Warlock & The Infinity War

One curiosity of moving deeper into adulthood has been discovering what works remain interesting, and what things fade.

It feels natural enough, in some sense, that enthusiasms of adolescence and earlier may eventually be “outgrown.” But a variety of things that delighted me into my mid-20s have lost their charm, even though I don’t feel as though I’m categorically more of an adult now than I was, then. At the same time what’s left behind as still appealing, in my mid-30s, can be at least as baffling as the attrition around it.

I was reminded of this dynamic once more by the juxtaposition of two stories at The Outhouse. (A news-and-satire site arguably informed by a similar tension of nostalgia and “oh, wow, this is really bad” in everything it publishes.) While neither project is new, within two days I was informed that Kevin Smith is planning Mallrats 2, and reminded that Marvel has two films queued up with the title of Infinity War.

Boy, if you were intentionally trying to pair up two things that I gleefully, even obsessively loved for years and now just… don’t… I doubt you could do better than Mallrats and The Infinity War.
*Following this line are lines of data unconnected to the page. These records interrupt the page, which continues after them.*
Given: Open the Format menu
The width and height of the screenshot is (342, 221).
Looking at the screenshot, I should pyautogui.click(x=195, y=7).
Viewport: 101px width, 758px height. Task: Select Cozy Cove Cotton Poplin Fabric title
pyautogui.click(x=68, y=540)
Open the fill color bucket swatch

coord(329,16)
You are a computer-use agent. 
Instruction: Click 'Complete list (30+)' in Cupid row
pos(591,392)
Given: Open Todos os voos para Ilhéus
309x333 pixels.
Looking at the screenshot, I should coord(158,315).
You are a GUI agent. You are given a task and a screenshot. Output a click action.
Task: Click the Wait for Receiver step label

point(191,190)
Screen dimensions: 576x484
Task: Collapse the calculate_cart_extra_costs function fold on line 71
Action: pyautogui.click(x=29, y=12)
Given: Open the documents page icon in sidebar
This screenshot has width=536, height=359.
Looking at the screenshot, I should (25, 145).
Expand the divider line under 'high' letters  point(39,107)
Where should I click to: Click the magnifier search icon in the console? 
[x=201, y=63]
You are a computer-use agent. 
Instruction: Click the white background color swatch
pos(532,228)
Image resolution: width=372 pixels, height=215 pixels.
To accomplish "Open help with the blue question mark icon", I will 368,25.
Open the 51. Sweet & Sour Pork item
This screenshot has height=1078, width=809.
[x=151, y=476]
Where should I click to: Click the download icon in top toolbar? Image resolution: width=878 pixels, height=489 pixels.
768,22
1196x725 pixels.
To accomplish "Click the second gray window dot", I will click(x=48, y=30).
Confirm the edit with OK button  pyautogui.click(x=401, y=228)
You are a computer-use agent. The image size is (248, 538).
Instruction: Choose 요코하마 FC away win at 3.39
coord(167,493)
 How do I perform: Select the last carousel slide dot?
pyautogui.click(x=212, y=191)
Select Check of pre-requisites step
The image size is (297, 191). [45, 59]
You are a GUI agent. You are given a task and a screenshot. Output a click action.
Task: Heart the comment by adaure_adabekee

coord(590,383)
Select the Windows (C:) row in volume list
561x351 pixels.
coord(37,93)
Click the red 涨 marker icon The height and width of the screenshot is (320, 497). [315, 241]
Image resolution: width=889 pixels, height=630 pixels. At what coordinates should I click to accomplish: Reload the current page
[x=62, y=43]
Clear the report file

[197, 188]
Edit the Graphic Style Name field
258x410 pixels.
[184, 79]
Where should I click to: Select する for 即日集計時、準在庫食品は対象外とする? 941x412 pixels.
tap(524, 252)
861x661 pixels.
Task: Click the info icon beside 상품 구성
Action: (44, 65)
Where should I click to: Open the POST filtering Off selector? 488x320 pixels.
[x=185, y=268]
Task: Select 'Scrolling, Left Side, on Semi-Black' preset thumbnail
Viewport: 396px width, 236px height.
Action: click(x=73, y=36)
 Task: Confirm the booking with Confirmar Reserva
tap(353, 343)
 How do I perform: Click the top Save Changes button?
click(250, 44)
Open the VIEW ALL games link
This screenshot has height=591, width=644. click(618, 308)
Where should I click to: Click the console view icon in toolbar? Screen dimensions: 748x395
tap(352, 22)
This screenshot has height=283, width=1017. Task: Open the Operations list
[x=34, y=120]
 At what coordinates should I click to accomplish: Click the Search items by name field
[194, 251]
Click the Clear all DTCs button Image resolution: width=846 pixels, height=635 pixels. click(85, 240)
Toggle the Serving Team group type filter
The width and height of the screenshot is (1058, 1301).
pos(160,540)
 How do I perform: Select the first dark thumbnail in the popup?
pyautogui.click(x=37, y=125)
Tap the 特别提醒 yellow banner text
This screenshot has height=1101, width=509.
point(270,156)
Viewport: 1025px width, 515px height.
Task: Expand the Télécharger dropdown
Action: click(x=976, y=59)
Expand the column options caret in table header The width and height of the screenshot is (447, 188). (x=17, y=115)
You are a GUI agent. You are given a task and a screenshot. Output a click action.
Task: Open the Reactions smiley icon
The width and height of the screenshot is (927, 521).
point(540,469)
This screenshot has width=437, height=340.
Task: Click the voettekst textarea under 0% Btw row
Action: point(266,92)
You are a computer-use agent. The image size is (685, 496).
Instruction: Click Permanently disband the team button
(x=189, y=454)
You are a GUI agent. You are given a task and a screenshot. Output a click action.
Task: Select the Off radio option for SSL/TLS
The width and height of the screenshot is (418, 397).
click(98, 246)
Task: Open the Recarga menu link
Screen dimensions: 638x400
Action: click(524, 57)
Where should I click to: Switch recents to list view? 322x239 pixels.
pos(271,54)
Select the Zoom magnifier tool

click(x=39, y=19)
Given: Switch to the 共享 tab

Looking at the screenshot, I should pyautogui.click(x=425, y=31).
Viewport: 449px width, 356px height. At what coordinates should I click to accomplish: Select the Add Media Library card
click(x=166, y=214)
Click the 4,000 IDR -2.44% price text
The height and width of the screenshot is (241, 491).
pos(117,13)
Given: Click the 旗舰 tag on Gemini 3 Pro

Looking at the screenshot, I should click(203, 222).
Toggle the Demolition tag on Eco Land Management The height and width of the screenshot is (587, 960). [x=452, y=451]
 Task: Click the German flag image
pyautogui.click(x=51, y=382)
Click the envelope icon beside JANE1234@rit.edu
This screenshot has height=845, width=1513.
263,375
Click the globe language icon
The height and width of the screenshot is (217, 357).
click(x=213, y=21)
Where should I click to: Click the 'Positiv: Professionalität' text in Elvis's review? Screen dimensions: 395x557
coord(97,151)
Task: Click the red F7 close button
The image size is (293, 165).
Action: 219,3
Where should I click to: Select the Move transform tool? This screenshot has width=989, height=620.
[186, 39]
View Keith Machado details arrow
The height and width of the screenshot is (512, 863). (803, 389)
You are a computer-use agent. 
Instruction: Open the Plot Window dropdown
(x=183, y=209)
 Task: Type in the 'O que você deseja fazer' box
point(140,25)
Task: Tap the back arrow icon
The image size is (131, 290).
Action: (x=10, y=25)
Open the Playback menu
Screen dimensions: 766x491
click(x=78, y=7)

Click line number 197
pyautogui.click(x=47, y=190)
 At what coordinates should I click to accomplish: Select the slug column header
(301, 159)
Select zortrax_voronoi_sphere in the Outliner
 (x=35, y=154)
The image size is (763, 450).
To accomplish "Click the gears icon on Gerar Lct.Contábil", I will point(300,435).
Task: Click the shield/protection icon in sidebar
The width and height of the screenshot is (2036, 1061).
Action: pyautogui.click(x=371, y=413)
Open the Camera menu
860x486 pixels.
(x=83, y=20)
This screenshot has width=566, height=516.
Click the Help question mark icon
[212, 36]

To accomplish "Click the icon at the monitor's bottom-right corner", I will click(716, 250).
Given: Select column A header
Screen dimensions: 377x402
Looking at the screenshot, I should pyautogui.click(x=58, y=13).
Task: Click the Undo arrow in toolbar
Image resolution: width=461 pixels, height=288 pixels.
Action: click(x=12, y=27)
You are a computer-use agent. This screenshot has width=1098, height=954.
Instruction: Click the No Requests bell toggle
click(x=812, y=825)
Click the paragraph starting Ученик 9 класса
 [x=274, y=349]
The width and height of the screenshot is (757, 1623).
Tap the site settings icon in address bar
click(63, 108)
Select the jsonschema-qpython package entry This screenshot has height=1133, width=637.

Despite which, it has occurred to me that even amid the bleak, blasted-out post-enthusiastic landscape of The Infinity War, there is yet another survivor: after most of 20 years, I still think rather highly of certain antecedent stories of IW star Adam Warlock.

Cover of The Infinity War #5

“OMG OMG OMFG” – my 14-year-old self

Not The Infinity War, itself, honestly. Most of what fondness I still feel toward this story isn’t even so much nostalgia, I think, as gratitude for how happy this made me for sooo long. Same thing with Mallrats; while it’s very possible I may never watch it again, and difficult to say for sure why I ever liked it so much, it’s even harder for me to say anything bad about it. I can’t find anything seriously offensive or wrong in it, and short of that, anything which made someone that happy for years should be congratulated. I’m very glad that both of these things existed, and wouldn’t change a thing about them.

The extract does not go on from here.